Scotland is universally acknowledged as the home of golf – the game that is now played around the world began here in the 15th century. There are written records of the word ‘golf’ as early as March 1457 in an act of Scots Parliament. James II banned both football and golf because his troops spent more time practising these sports rather than archery, which he would have liked them to do.These bans stayed in place for nearly 50 years until the Treaty of Glasgow was enacted in 1502, when the ban was lifted because James IV was an avid golfer himself.

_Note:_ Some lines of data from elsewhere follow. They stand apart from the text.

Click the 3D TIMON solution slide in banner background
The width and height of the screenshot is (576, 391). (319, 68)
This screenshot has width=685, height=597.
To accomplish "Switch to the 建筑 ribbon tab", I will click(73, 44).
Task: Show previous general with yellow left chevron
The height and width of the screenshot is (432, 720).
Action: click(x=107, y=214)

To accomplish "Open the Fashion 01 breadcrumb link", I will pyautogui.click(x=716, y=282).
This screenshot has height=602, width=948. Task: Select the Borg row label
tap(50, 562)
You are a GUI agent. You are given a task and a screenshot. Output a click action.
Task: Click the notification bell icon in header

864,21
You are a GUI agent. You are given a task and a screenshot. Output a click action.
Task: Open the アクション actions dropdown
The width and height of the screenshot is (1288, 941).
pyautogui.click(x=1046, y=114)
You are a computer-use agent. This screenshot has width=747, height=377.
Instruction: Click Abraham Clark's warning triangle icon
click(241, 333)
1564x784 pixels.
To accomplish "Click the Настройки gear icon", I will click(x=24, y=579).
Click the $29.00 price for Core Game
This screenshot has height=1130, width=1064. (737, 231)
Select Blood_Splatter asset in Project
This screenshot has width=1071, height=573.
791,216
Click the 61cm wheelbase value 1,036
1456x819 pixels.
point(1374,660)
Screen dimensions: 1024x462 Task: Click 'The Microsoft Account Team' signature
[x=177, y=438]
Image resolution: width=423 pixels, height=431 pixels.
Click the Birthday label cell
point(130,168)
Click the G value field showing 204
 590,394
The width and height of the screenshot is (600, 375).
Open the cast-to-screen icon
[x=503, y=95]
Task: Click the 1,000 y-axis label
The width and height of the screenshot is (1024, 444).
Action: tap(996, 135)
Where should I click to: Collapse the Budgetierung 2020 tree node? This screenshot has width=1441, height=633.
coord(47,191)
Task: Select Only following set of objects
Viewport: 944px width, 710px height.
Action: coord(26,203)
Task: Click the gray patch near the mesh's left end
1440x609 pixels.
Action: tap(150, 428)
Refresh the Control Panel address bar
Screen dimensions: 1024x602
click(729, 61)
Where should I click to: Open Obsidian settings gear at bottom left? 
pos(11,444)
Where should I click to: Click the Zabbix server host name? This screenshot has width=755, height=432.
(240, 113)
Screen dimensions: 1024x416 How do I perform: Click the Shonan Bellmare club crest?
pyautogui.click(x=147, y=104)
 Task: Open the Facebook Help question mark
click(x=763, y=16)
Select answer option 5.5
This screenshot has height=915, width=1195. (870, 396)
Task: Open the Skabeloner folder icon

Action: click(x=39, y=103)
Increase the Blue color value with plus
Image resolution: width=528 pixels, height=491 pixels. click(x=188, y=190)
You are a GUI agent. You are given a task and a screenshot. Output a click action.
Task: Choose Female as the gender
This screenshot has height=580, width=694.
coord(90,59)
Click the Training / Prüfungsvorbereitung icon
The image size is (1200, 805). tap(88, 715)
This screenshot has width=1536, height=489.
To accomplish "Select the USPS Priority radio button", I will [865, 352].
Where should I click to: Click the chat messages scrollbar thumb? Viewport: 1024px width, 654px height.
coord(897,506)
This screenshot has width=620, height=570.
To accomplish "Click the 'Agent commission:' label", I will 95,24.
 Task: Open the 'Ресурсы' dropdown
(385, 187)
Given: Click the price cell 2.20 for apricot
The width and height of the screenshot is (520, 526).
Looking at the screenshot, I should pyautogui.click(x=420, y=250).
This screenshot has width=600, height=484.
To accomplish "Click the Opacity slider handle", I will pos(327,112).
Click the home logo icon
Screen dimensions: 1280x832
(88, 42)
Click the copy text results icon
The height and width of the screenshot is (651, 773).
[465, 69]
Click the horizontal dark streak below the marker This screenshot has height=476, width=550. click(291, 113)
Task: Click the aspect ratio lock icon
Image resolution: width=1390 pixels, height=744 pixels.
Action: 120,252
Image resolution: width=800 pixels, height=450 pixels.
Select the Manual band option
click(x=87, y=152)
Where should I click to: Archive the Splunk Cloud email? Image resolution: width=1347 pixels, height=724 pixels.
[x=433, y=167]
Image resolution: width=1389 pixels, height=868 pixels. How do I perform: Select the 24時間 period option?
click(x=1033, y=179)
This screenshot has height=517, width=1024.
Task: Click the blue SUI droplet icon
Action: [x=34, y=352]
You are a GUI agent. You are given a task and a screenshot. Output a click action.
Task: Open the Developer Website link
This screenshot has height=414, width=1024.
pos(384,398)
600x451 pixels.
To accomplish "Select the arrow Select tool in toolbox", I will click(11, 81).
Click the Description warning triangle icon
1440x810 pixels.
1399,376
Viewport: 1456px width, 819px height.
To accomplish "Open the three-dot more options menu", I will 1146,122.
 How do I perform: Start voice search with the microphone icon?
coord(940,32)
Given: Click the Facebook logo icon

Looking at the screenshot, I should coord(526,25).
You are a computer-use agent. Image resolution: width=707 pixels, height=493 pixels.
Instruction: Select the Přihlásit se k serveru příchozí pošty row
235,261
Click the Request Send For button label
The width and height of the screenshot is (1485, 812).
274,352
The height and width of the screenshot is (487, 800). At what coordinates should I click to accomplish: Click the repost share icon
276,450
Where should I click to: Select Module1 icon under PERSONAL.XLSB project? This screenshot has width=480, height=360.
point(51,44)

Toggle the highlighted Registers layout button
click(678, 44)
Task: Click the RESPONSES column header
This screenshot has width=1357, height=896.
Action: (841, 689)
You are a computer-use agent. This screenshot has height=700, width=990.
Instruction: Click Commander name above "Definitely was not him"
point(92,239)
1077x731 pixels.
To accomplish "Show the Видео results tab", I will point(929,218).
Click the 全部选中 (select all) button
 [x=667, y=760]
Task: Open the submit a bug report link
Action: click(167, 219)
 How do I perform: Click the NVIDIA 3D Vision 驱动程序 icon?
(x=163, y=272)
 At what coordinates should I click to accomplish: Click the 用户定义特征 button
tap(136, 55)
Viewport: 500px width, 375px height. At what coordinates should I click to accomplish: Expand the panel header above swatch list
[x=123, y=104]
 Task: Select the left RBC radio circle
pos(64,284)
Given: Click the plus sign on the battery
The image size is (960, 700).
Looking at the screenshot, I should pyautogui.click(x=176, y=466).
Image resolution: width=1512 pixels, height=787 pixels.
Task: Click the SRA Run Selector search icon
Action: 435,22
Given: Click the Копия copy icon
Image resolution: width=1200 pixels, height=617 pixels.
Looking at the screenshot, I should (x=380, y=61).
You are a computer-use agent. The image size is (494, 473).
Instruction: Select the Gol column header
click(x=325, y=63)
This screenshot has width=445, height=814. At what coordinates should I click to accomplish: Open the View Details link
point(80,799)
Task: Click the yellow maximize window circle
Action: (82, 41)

It isn’t just the first mention of golf that can be traced back to Scotland. The first set of written rules were formulated here, the structures for tournaments originated here, the game as it is known today spread from Scotland across the world. The oldest playing golf course in the world is claimed to be the Old Links at Musselburgh Racecourse in East Lothian, Scotland. There is documentary evidence to prove that golf was played here as far back as 1672. However, it is also claimed that Mary, Queen of Scots, played golf at this 9-hole course in 1567. Mary also played golf during her time in France and helped popularise the sport further. The Royal Musselburgh Golf Club was then founded at the racecourse in 1774.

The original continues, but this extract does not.